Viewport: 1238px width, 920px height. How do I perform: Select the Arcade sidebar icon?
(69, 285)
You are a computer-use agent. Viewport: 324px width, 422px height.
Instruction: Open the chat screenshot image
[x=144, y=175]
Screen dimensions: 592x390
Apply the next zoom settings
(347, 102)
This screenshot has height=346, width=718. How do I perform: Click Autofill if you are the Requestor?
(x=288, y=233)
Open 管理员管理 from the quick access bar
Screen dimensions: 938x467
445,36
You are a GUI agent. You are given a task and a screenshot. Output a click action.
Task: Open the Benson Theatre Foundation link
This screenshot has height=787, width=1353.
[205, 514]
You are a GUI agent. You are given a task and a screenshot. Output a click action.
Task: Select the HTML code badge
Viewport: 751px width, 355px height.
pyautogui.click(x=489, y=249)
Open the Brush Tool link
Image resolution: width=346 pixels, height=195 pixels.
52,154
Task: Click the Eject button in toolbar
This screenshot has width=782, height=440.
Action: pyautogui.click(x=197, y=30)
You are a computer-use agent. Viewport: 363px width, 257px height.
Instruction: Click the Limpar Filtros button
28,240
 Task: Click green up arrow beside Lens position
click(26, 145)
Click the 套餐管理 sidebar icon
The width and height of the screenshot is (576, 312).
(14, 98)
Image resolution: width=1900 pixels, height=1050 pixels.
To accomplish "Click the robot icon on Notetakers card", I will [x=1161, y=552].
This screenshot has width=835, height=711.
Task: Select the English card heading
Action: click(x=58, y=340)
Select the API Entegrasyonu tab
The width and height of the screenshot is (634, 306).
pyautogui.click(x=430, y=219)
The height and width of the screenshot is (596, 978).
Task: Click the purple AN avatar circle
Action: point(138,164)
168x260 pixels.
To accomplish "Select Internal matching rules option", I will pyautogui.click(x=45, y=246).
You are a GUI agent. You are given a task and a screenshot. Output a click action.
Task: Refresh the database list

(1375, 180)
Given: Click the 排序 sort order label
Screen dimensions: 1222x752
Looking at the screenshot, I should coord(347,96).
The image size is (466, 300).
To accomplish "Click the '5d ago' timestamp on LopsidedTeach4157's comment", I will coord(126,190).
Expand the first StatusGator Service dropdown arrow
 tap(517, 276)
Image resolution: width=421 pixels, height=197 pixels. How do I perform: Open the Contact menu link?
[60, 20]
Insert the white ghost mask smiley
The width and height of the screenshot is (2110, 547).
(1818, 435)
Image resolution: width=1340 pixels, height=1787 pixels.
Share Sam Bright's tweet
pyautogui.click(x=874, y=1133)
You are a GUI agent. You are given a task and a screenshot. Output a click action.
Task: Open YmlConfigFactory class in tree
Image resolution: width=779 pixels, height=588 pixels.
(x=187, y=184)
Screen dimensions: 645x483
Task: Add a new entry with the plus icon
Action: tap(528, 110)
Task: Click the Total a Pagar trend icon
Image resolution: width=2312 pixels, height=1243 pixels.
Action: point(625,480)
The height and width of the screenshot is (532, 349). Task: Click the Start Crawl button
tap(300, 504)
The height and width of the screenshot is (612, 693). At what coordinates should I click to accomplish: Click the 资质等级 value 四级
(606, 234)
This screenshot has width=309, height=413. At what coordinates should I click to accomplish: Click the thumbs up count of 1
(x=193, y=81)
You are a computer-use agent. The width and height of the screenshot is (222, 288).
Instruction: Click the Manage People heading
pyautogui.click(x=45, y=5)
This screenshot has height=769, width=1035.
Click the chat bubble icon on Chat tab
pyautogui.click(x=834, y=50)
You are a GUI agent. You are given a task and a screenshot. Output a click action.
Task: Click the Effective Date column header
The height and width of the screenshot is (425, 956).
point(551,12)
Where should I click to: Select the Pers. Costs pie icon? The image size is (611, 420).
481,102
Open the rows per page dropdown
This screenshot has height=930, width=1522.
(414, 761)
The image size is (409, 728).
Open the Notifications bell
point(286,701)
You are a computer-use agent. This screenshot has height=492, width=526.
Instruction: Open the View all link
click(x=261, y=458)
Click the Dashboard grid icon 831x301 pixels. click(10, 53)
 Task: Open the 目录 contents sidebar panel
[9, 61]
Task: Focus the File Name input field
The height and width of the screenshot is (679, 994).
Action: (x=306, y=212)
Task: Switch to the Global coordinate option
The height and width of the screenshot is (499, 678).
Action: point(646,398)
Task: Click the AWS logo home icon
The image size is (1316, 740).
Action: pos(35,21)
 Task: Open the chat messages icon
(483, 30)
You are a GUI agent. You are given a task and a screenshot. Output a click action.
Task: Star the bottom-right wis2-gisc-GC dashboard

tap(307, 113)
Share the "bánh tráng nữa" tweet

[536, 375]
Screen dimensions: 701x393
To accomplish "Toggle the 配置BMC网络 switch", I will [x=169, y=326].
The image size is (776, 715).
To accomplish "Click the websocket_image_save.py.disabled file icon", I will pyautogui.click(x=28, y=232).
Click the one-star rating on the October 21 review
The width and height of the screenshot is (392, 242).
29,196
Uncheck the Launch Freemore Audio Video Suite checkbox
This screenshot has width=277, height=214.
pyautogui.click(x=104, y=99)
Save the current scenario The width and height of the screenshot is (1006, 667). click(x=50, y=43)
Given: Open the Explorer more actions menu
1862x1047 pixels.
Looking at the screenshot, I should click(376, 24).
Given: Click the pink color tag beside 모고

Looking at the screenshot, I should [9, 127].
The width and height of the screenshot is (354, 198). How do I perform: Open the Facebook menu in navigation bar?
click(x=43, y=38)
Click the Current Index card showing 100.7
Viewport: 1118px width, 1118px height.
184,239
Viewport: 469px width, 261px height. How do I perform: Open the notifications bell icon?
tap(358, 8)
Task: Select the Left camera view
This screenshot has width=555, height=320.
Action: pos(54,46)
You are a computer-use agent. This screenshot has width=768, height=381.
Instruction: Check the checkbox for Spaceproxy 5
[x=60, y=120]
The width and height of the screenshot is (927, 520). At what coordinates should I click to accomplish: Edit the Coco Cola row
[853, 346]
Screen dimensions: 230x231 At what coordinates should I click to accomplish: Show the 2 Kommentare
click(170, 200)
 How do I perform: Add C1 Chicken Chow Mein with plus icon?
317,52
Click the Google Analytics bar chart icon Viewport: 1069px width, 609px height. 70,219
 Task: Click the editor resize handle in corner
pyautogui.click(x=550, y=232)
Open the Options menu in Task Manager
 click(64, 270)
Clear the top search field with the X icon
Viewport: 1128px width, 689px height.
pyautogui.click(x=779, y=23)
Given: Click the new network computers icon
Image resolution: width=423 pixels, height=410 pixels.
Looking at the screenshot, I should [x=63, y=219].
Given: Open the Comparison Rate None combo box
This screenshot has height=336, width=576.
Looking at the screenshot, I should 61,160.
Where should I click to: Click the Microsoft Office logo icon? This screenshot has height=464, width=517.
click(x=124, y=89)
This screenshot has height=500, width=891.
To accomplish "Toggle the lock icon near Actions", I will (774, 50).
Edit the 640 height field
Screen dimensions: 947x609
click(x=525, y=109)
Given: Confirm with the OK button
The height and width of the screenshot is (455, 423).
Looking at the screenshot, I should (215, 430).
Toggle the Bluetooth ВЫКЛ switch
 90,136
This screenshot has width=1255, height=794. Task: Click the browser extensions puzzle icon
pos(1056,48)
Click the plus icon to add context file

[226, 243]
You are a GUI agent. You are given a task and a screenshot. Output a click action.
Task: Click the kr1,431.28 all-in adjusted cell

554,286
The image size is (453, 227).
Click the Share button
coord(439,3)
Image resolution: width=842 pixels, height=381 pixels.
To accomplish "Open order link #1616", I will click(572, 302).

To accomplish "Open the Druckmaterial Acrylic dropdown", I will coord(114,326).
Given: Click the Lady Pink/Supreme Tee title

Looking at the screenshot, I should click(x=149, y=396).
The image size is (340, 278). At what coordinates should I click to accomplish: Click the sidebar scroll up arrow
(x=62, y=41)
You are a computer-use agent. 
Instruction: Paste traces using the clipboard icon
####################
Goal of the exercise: How many lines of the data above contain the string "pixels", matching case exactly? Reply with the number alone.

Output below: 11